Mustafa adalah laki-laki paling disegani oleh masyarakat di desanya. Disegani bukan karena ia mahir dalam bertarung, atau karena memiliki wajah seram. Tidak. Sosok lelaki sederhana, berwibawa, dan religius itu menjadi panutan banyak orang karena tingkah lakunya sangat mulia. Tutur katanya yang selalu membuat hati adem membalut segala rasa benci, iri, dan penyakit lainnya. Juga ketekunannya beribadah dengan berjemaah setiap waktu, membuat masyararakat semakin kagum padanya.

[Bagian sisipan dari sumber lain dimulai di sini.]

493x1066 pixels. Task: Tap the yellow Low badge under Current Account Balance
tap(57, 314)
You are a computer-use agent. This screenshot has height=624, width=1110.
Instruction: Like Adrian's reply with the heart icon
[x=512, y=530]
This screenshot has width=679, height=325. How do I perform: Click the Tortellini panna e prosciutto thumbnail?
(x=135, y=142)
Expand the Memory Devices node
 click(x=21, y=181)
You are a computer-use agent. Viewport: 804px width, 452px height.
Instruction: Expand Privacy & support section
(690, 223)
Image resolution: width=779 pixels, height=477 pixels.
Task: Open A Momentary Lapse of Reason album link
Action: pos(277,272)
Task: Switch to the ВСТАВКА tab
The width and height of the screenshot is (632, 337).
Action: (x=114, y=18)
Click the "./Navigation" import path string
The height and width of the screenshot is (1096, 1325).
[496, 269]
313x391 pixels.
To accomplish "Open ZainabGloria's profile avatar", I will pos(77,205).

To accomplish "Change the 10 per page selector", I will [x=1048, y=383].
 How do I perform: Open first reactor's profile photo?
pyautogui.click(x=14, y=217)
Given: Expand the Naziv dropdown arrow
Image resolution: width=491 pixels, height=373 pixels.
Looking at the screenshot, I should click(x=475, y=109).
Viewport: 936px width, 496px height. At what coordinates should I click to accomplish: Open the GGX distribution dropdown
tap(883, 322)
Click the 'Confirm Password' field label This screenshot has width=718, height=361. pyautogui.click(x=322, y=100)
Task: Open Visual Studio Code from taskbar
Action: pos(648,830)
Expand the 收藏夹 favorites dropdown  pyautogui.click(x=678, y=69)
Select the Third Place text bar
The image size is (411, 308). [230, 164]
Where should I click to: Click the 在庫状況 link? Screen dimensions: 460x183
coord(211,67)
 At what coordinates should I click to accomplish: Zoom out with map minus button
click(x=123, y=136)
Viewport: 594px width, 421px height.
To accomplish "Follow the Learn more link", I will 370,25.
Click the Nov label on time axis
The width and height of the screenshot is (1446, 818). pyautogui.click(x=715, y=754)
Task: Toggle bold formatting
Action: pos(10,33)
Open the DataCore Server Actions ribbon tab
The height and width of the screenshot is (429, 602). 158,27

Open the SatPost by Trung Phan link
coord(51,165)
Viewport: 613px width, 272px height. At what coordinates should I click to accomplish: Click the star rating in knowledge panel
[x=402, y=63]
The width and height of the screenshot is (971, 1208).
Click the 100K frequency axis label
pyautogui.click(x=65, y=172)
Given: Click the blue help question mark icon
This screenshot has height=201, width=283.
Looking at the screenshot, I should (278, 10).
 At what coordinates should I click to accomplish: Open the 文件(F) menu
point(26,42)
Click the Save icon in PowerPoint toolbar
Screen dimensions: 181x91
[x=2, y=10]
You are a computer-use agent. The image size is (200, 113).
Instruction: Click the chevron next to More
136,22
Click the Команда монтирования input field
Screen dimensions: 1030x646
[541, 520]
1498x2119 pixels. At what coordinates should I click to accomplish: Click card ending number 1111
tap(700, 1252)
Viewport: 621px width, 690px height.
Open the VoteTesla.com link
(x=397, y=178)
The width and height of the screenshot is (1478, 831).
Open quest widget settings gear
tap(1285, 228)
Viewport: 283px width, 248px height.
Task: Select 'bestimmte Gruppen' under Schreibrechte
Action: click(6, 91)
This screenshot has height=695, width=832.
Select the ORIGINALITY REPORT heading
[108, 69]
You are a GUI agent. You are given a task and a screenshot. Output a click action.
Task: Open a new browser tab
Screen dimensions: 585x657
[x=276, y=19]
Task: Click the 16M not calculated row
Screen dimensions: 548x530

Bukan hanya hal semacam itu, Mustafa adalah juga menjadi tempat pengaduan masyarakat jika salah satu di antara mereka kehilangan sapi. Karena, banyaknya kasus pencurian sapi sangat meresahkan warga. Padahal, ronda malam sudah digalakkan. Hingga, mereka meyakini bahwa pemerintahan desa tak mampu menjamin keamanan warganya.
Maka, setiap terjadi kasus pencurian sapi, warga desa mendatangi Mustafa untuk meminta bantuannya. Ketika masyarakat mengeluh perihal kehilangan sapi, Mustafa selalu memberi jawaban yang sangat yang kalem, dan itu membuat orang-orang mengernyitkan dahi tapi dengan senyum yang sangat ranum. Karena setiap perkataan yang diucapkan Mustafa akan selalu menjadi kenyataan.
“Bawa tenang saja, tunggu sampai lima hari. Jika sapimu belum kembali, aku yang akan mencarinya sendiri.” Jawaban inilah yang membikin setiap orang menjadi tenang ketika sedang dirundung kemalangan: kehilangan sapi.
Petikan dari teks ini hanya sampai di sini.